How PCIe devices initiate Direct Memory Access, why unrestricted DMA is a critical security and reliability risk, how the IOMMU translates device-visible IOVA addresses to physical memory, the structure of IOMMU remapping tables, ATS-based translation caching, and how DMA isolation scales in Gen 6 AI and virtualised infrastructure.
Transferring data between a PCIe device and system memory is fundamental to every I/O operation. The simplest approach — Programmed I/O (PIO) — has the CPU read device registers into its internal registers and then write those values to system memory, one word at a time. This works but is deeply inefficient: for every byte transferred, the CPU performs two memory bus transactions, and more importantly, the CPU is occupied with data movement rather than computation.
Direct Memory Access (DMA) eliminates the CPU from the data path. The PCIe device’s internal DMA engine initiates memory transactions directly — reading data from system memory into the device’s receive buffers, or writing data from the device’s transmit buffers into system memory — without CPU involvement per transfer. The CPU only needs to set up the DMA descriptor (source address, destination address, byte count) and is then free to do other work. When the DMA completes, the device sends an interrupt to notify the CPU.
DMA is the dominant data transfer model for all high-performance PCIe devices: network adapters (receiving packets directly to kernel socket buffers), NVMe SSDs (writing read data directly to application memory), GPUs (copying buffers between VRAM and system RAM), and AI accelerators (streaming model weights from DRAM to on-chip SRAM).

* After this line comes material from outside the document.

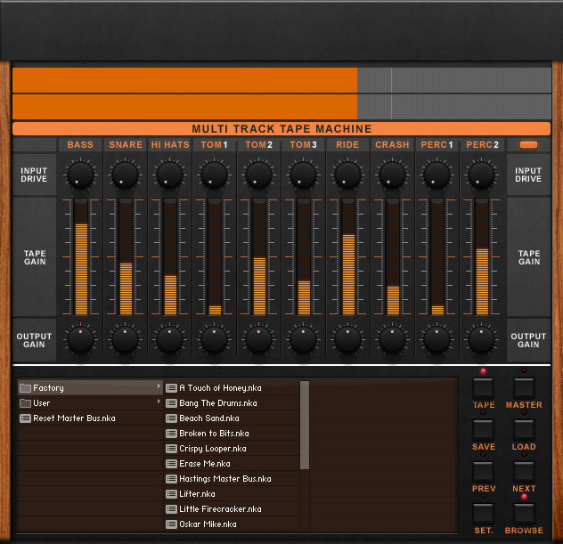Select Reset Master Bus.nka entry

coord(73,418)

In PCIe, a device that can initiate DMA is called a Bus Master — a term inherited from PCI where arbitration for shared bus ownership was required. In PCIe, there is no shared bus and no arbitration — every link is point-to-point and full-duplex. Any device may send a TLP at any time subject to flow control credit availability. But the term Bus Master is retained because the same configuration register bit controls DMA capability.

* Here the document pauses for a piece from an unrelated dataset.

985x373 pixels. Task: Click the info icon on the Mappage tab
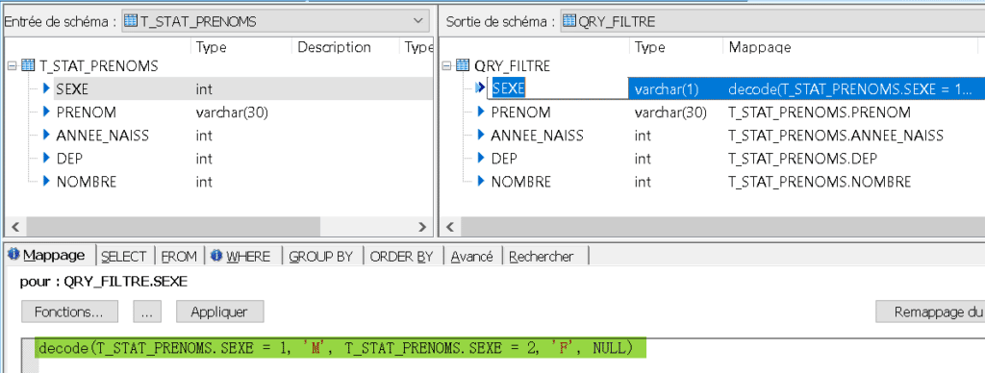(x=13, y=255)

A PCIe device can only initiate DMA (Memory Read or Memory Write TLPs as Requester) when the Bus Master Enable bit in its Command register (offset 04h bit 2) is set to 1. Without Bus Master Enable = 1, the device must not originate any TLPs except Configuration Requests and Message TLPs. This gives the OS a hardware-enforced way to prevent a device from performing DMA before the OS is ready to manage it.
A PCIe DMA operation is a sequence of standard Memory Read (MRd) and Memory Write (MWr) TLPs, with the device acting as Requester and system memory (via the Root Complex) acting as Completer. The CPU’s only role is setup and notification:
DMA reads are non-posted — the device sends Memory Read Request TLPs and must wait for Completion TLPs carrying the data. The device uses its Tag field (8–12 bits) to match each incoming completion to the outstanding read request. Multiple reads can be outstanding simultaneously (up to the number of tag values). The Root Complex acts as Completer, reading DRAM and sending Completion TLPs back to the device. Each completion may carry up to Max Payload Size bytes.

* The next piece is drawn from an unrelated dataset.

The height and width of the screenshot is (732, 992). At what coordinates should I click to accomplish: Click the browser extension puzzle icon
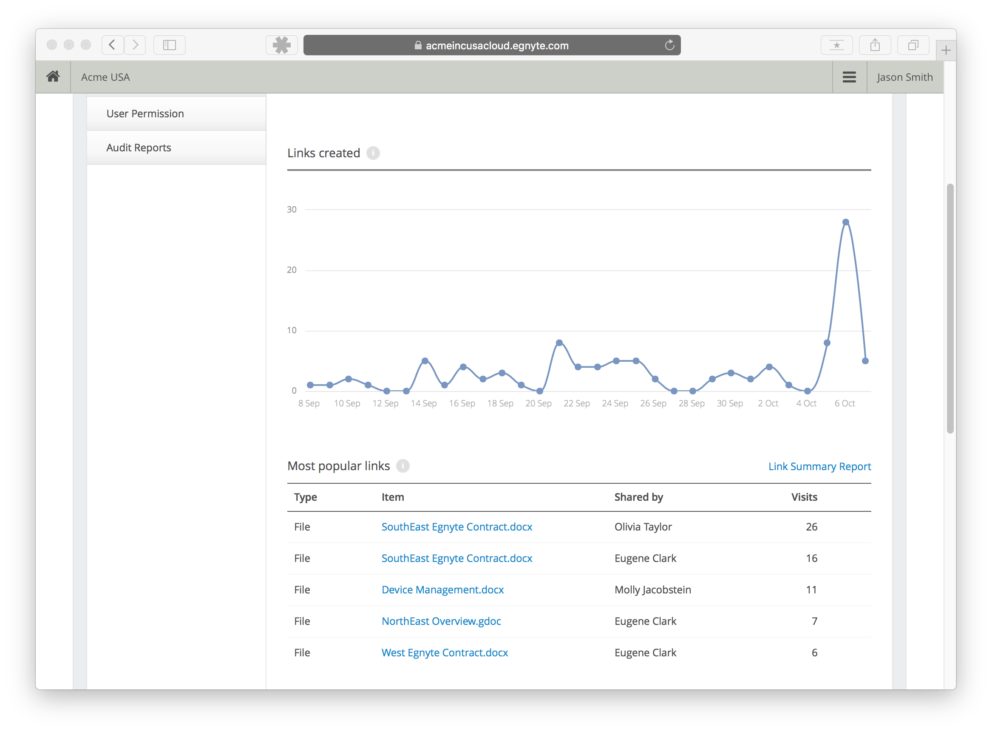[x=282, y=45]
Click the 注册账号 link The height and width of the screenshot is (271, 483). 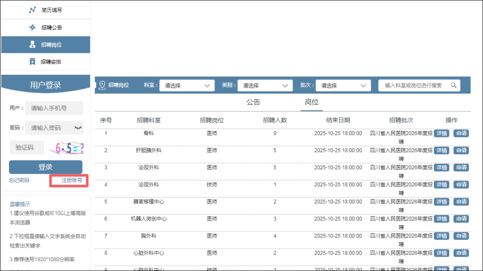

| DMA type | TLPs used | Posted? | Typical use |
|---|---|---|---|
| DMA Write | MWr (Memory Write) | Yes — no completion | Device → System memory. NIC receiving packets to kernel buffer. NVMe writing read data to application buffer. |
| DMA Read | MRd (Memory Read) + CplD completions | No — completion required | System memory → Device. NIC reading socket data to transmit. GPU loading model weights. |
| Scatter-Gather DMA | MWr + MRd to descriptor chain | Mixed | Transfer to/from physically non-contiguous memory pages described by a driver-built descriptor ring. Most modern DMA engines support this natively. |
| Peer-to-Peer DMA | MWr to another device’s BAR address | Yes | GPU-to-GPU NVLink/PCIe transfers. One device’s DMA writes directly to another device’s MMIO BAR. IOMMU and ACS policy controls whether this is allowed. |
A PCIe device with Bus Master Enable = 1 and no IOMMU can DMA to any physical address in the system. The address it puts in an MWr or MRd TLP header is used verbatim as the physical memory address. No hardware enforces which addresses are “its” memory vs. the OS kernel vs. another application vs. hypervisor memory.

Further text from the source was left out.